■ **Input material**
%%
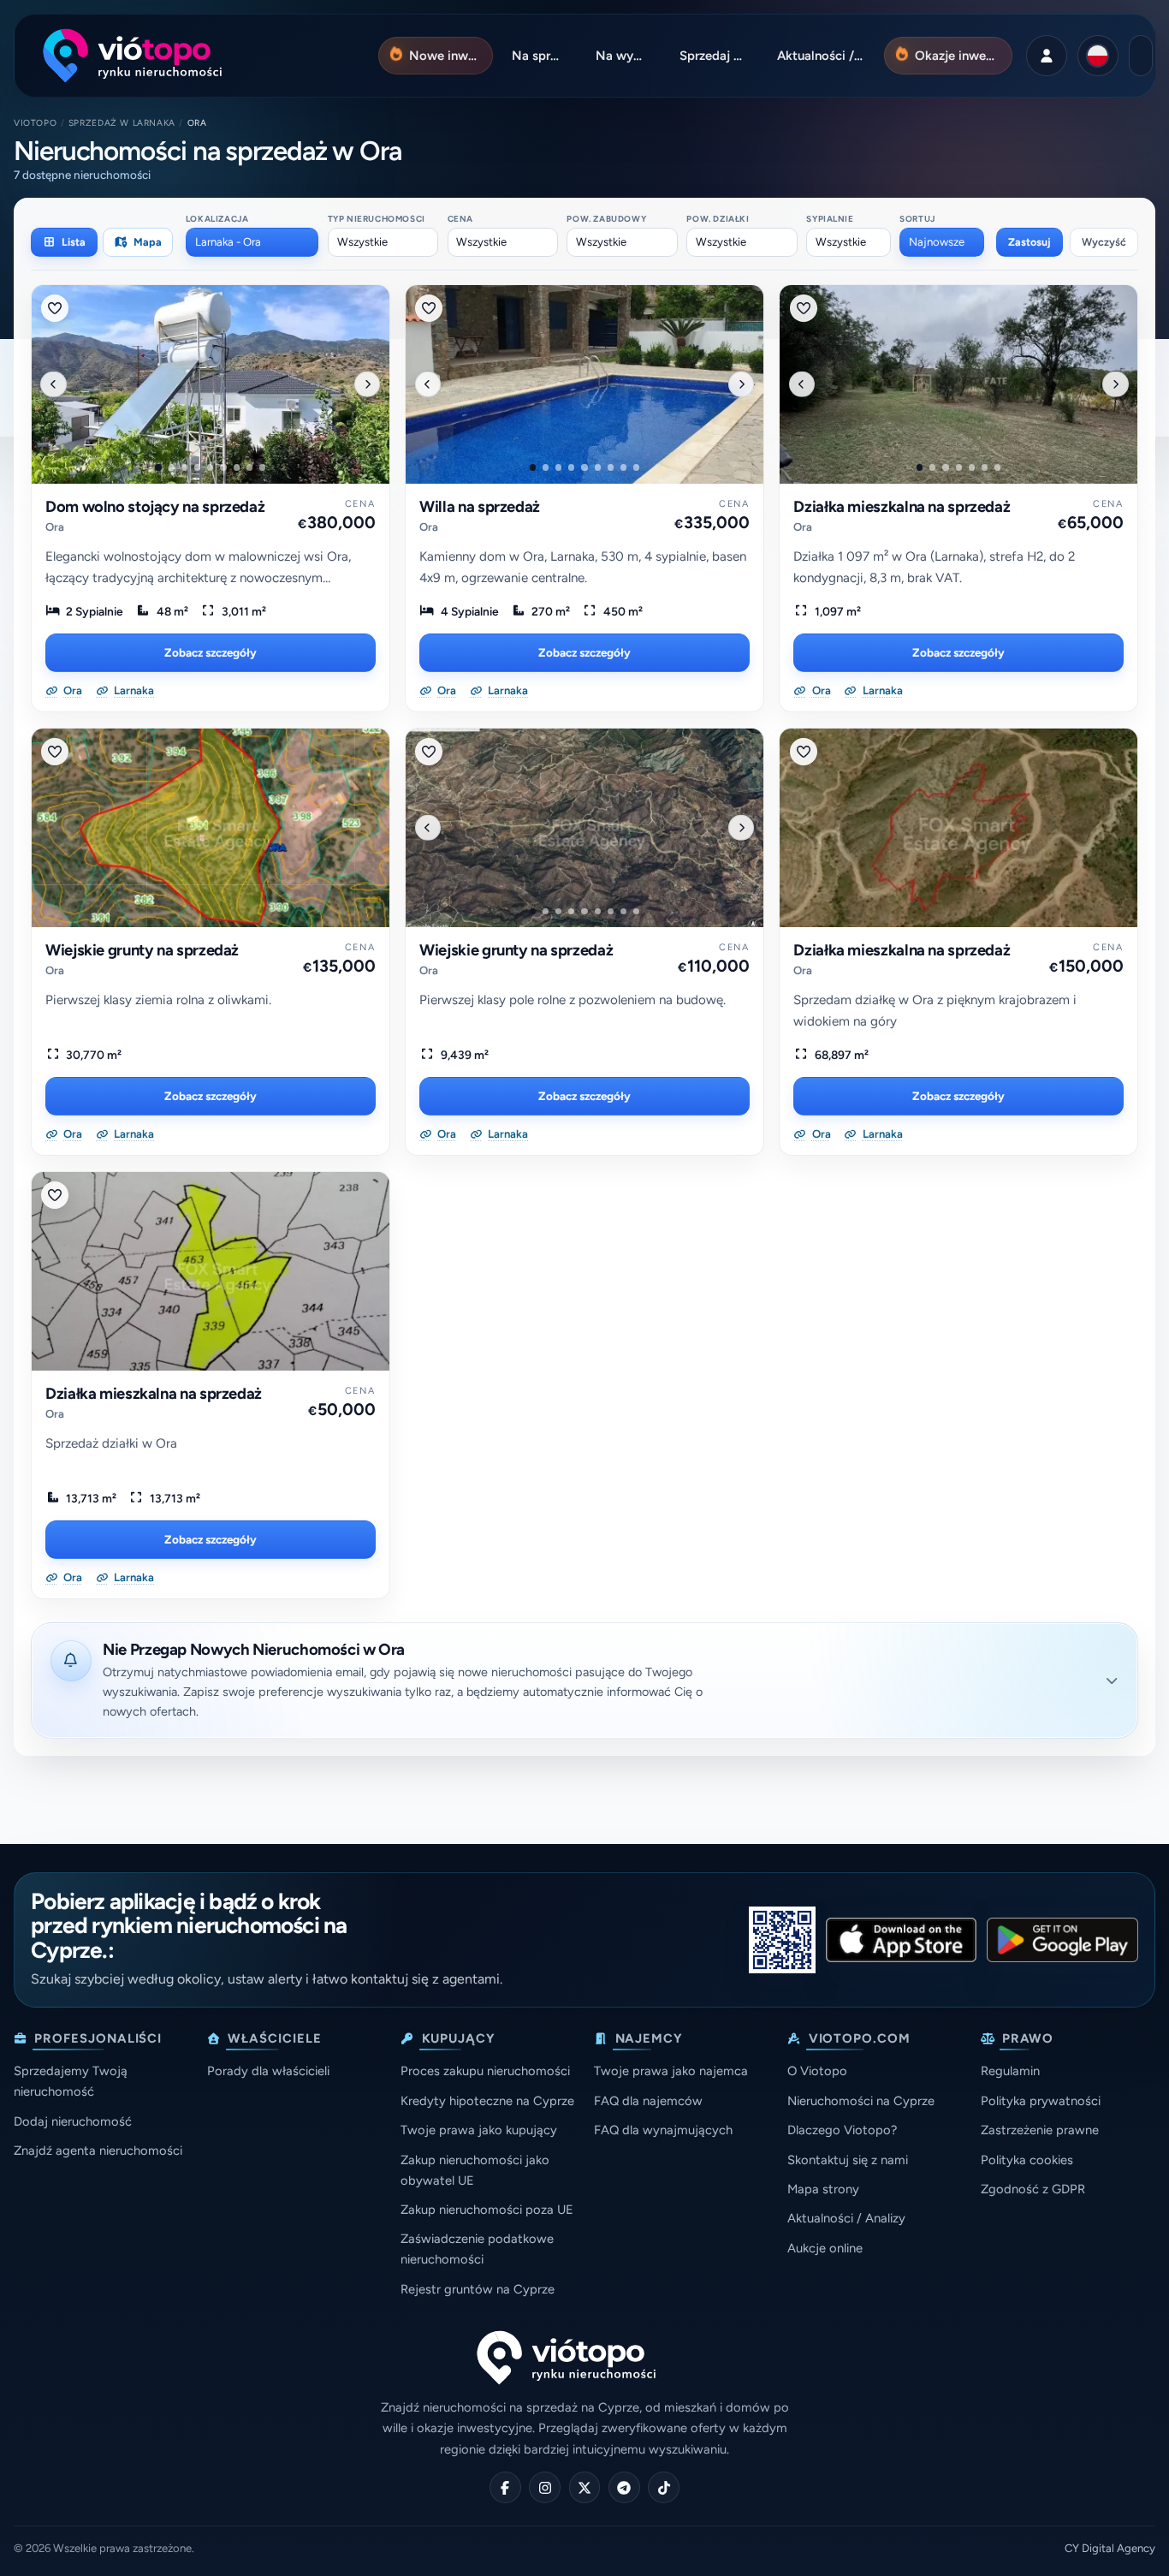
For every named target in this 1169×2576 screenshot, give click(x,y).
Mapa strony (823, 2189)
%%
%%
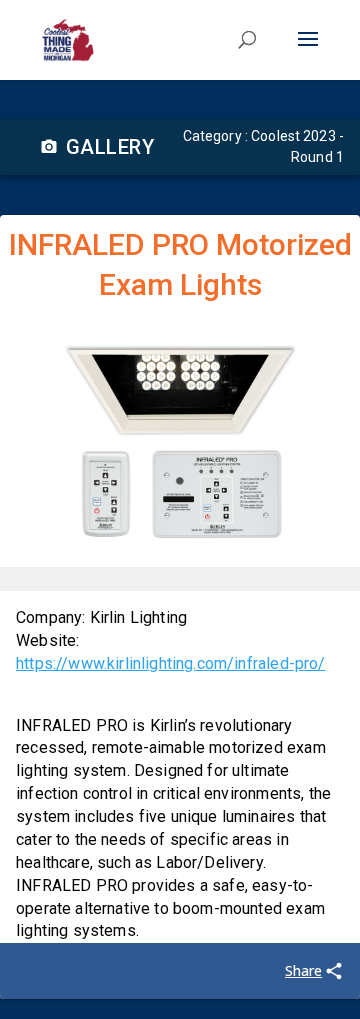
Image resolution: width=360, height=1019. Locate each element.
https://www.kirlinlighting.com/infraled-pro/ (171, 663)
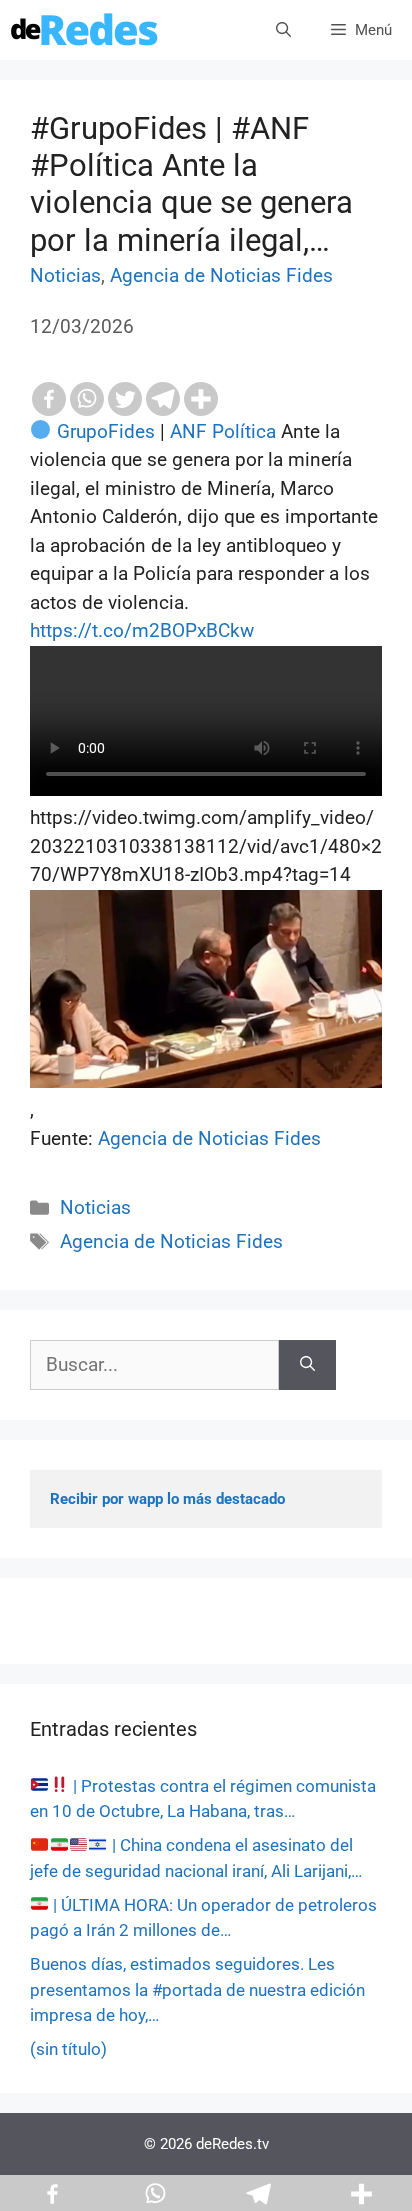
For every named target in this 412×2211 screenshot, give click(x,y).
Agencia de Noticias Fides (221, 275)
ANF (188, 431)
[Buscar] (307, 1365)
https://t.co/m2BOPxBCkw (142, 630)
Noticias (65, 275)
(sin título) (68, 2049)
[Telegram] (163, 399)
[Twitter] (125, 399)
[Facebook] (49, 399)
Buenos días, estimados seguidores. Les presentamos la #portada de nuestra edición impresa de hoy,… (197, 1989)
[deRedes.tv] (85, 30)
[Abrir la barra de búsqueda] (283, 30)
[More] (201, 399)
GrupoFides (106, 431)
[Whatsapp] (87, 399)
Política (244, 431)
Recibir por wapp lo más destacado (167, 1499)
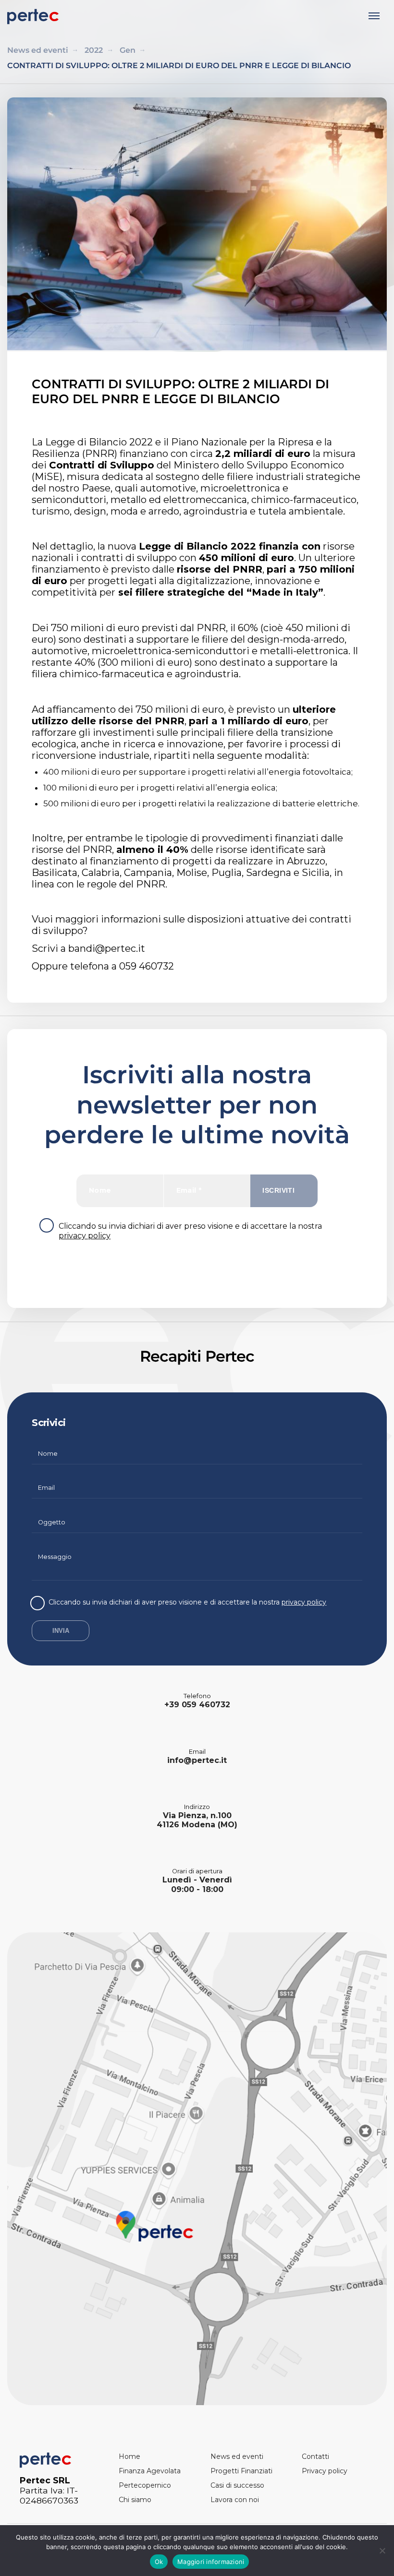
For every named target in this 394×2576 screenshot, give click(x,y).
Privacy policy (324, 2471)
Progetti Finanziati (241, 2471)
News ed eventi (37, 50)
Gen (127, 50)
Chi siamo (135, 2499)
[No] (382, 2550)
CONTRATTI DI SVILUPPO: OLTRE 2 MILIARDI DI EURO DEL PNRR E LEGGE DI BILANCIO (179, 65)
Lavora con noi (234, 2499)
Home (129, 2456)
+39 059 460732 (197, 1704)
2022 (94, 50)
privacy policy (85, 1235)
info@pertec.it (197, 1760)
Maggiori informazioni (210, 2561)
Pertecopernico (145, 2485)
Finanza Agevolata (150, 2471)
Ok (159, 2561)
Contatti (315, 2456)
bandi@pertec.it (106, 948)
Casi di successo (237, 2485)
%%
Would you retype the lines above from the one with "Chi siamo (135, 2499)" down to the one with "Casi di successo (237, 2485)", word for word, both ends included and no other lines?

■ **Output**
Chi siamo (135, 2499)
[No] (382, 2550)
CONTRATTI DI SVILUPPO: OLTRE 2 MILIARDI DI EURO DEL PNRR E LEGGE DI BILANCIO (179, 65)
Lavora con noi (234, 2499)
Home (129, 2456)
+39 059 460732 (197, 1704)
2022 (94, 50)
privacy policy (85, 1235)
info@pertec.it (197, 1760)
Maggiori informazioni (210, 2561)
Pertecopernico (145, 2485)
Finanza Agevolata (150, 2471)
Ok (159, 2561)
Contatti (315, 2456)
bandi@pertec.it (106, 948)
Casi di successo (237, 2485)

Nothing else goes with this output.